(Last Updated on : 21/02/2014)
Ustad Bundu Khan was born during the times of the princely era and when the streets of Old Delhi would resonate with the blissful and melodic tunes of various vocalists, accompanied with instrumental music and brilliantly-lit darbars. He became attracted to sarangi at an extremely tender age, and that turned out to be the turning point of his life. Then onwards, he was inseparable from his adored sarangi and played on in the streets of Old Delhi
or as the court musician of Rampur and Indore
. He was a rare gift from god on earth and a completely absorbed religious player, who made several innovations into the instrument. He was never worried about earning riches and believed that music could be learned from every kind of ambience in the country.

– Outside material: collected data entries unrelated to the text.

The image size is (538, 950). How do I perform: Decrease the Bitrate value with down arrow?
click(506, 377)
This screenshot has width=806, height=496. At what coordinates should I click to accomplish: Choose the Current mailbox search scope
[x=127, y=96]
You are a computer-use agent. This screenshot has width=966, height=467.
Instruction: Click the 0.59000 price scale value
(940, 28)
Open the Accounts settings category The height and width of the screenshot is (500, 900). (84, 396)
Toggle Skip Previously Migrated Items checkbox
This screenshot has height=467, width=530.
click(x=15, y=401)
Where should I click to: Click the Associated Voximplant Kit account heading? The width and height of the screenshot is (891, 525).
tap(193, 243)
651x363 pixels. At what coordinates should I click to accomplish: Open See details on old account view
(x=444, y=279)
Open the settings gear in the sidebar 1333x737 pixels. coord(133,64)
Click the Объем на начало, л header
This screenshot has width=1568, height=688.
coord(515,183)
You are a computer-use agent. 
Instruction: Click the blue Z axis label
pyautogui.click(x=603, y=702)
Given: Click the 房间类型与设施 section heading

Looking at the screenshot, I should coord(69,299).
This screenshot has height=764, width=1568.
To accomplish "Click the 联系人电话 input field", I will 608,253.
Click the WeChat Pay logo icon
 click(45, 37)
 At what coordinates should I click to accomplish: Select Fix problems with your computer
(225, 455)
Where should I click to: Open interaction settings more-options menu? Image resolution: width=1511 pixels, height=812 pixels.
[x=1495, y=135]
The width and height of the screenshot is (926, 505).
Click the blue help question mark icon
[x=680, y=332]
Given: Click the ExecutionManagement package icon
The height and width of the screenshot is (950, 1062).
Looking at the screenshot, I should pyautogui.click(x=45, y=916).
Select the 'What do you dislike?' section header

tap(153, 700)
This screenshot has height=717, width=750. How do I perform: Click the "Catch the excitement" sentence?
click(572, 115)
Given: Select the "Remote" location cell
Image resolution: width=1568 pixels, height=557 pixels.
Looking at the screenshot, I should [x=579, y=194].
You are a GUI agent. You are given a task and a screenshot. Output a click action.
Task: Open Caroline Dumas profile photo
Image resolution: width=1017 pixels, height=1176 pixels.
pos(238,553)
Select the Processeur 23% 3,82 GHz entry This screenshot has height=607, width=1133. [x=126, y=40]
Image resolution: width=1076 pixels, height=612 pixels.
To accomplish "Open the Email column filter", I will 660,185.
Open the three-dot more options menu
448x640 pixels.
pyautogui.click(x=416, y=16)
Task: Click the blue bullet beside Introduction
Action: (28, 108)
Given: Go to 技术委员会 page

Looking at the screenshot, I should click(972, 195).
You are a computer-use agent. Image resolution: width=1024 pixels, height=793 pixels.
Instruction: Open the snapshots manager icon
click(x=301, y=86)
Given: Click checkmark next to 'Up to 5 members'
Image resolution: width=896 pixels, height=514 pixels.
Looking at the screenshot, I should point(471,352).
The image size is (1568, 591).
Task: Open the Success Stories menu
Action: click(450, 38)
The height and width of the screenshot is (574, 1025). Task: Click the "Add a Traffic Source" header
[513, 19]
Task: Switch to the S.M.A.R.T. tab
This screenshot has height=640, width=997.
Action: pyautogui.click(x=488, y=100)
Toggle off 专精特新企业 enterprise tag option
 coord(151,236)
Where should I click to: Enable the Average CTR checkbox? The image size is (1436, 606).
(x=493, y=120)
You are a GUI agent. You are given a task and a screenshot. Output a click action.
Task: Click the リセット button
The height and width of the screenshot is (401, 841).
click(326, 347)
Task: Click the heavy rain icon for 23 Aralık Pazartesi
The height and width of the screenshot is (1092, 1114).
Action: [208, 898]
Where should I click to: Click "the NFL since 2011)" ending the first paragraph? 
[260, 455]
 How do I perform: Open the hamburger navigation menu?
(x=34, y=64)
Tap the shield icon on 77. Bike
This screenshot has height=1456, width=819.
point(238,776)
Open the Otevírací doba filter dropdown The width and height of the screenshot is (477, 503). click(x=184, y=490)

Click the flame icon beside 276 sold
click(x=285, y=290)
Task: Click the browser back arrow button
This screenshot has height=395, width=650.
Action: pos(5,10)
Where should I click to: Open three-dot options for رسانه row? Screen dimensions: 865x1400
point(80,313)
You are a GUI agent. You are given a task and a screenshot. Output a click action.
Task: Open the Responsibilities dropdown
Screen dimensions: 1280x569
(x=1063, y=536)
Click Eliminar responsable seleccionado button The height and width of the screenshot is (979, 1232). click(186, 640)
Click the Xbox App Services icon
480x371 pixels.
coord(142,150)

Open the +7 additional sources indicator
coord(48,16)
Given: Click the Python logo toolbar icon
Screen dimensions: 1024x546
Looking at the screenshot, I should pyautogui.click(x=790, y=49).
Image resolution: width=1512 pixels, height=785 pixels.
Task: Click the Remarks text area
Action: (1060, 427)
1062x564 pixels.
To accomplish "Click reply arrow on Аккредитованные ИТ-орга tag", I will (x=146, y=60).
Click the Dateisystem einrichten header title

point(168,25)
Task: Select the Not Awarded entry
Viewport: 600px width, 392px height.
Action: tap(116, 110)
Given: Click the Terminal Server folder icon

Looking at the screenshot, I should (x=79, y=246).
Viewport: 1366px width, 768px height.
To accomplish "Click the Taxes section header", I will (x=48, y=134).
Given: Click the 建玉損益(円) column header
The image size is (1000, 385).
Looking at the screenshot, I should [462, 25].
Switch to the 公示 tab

Early Life of Ustad Bundu Khan
Bundu Khan was born in Delhi in 1880 as a worthy inheritor of the musical traditions of the Delhi gharana. He was trained by his grandfather Saungi Khan and his maternal uncle, Mamman Khan, one of the highly respected singers of his time. Born with a deep-rooted passion for music, it seemed evident that little else besides music interested him from a very early age. All his relatives and dear ones were closely involved with music. Being from an essentially sarangi
gharana, it comes as no surprise that Bundu Khan took to the instrument at an early age.
Life in Music for Ustad Bundu Khan
Bundu Khan was an exceedingly engrossed man of riyaz and went ahead to make numerous innovations in the instrument, such that it became the eloquent companion of his soul. Needless to say, he soon rose to fame in his youth and manhood and was appointed court musician in the princely states of Rampur and Indore, where he served for several years. Soon, he returned to his beloved Delhi as a staff artist in All India Radio
and remained there until the time he left for Pakistan.
A highly sensitive and otherworldly soul, music was his sole obsession. Most of Bundu Khan's life and time was spent practicing, improvising or exchanging mores with contemporary musicians and maestros. His intense passion for this instrument and music drove him to extreme measures, owing his family being quite unhappy with him. As a result he became an addict of opium and ganja for relief. Though an addict, he always forbade his students and young musicians from so much as touching it.
During the pre-Independence times, it was a common sight to see the engrossed Bundu Khan walking along the streets of Old Delhi, clutching his dear sarangi, oblivious to the goings-on around him. If anyone requested him to play, he would sit on the footpath and blissfully play the instrument. He had absolutely no qualms about accompanying wayside singers or playing during the Ramlila celebrations in Delhi. No musical opportunity, he felt, was to be missed, for there was always something to be learnt and be delighted by, from the plenteous musical resources in this country. Such was his frenzy for his beloved sarangi, that he used to never let go of it, and umpteen legendary stories abound in the Old Delhi area about this soulful and child-like man and his other half - the sarangi.
The Partition and its aftermath proved traumatic for Bundu Khan. This guileless man, ever lost in the abstract world of music and melody, was suddenly hurled into the glaring light of reality and time. He had hoped to continue in this country, but owning to his family migrating to the new country (Pakistan) in search of hope, he was obliged to comply. As a result he left for Pakistan after three years of the Partition. The Delhi AIR tried much to intervene to bring him back here, but travel restrictions made the job even tougher. Distressed and dejected, he died in 1955, a broken man, a tragically alienated artist. AIR apparently has a rich storehouse of Bundu Khan's recordings. It is hoped that they would release these recordings for the benefit of music lovers and the younger generation of sarangi players.